Pinterest Engineering
Pinterest Engineering Blog
9 min readAug 9, 2019

--

By James Man | Trust & Safety Engineering

In 2016, we reached a milestone of launching Pinqueue2.0, which has since become the go-to content moderation tool for the engineering, community, and data science teams. One of our top priorities at Pinterest is fostering a safe and trustworthy experience for all Pinners. As Pinterest’s user base and ads business grow, the review volume has been increasing exponentially, and more content types require moderation support. To solve greater engineering and operational challenges at scale, we need a highly-reliable and performant system to detect, report, evaluate, and act on abusive content and users.

Why Pinqueue3.0?

Pinqueue2.0 doesn’t have enough effective features to support daily operations, and it also suffers from subpar performance and usability problems. The design of Pinqueue2.0 makes it too rigid to allow new features like configurable templates or hotkeys. We decide to bring content moderation to the next level with a significant rewrite named Pinqueue3.0. It’s designed and built to achieve the following goals:

  • More self-serve functionalities: With minimal engineering effort, team leads should be able to manage things like how the review queue is set up, who can access the reviews and setting any arbitrary hotkey preferences.
  • Easy to extend to new review formats: Our primary review source used to be objectionable content, but now we need to adapt to emerging trends of various forms of deception and misinformation. At the same time, more content types and media formats other than images are being introduced to Pinterest (e.g., carousel promoted pins and video pins). Greater coverage of moderation support is needed.
  • Efficient and performant review experience: Review time and overall efficiency are key metrics to measure the success of the app.

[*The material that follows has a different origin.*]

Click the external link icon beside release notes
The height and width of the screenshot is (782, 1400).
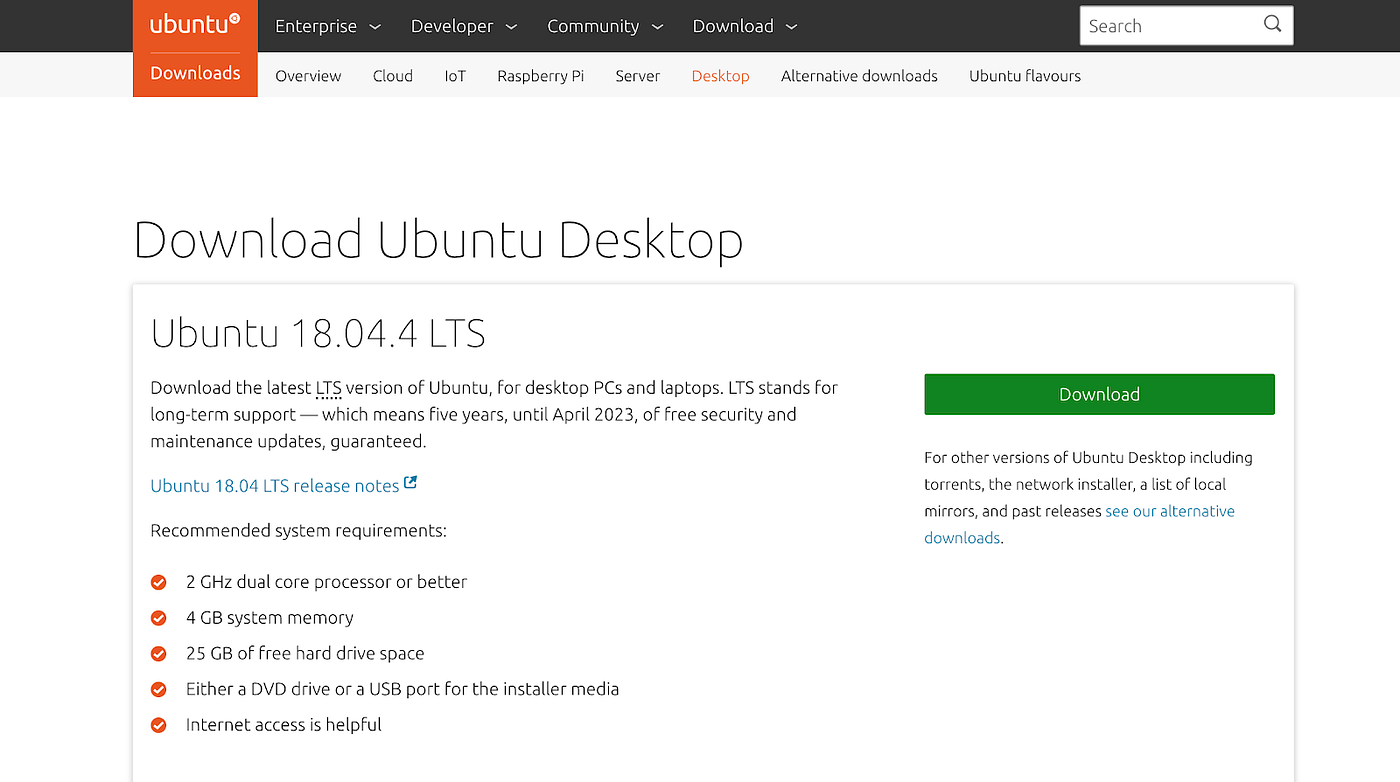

Any productivity improvement would result in lower operational costs and higher user satisfaction.
  • Stable and scalable infra with proactive monitoring and alerting: Good infrastructure is the foundation of everything. The platform should stay monitored and available 24/7 to keep all Pinners safe.

Overview

Pinqueue3.0 serves as a generic platform for content moderation and human labeling. Different types of review events are categorized into different groups and queues. Real-time operational metrics are available to help users prioritize and allocate review resources accordingly. The review page is divided into two blocks: the review widgets and the action widget. Though the review UI and action templates vary in different review use cases, they enjoy the same native features like hotkeys and item passing.

Figure 1: Pinqueue3.0 Dashboard
Figure 2: Pinqueue3.0 Review Page

Under the hood, Pinqueue3.0 is a Flask + ReactJS app powered by Pinterest’s very own Gestalt UI framework. On the backend, Pinqueue3.0 heavily relies on PinLater, a Pinterest-built reliable asynchronous job execution system, to handle the requests for enqueueing and action-taking. Using PinLater has significantly strengthened Pinqueue3.0’s overall infra with its capability of processing a massive load of events with configurable retry policies.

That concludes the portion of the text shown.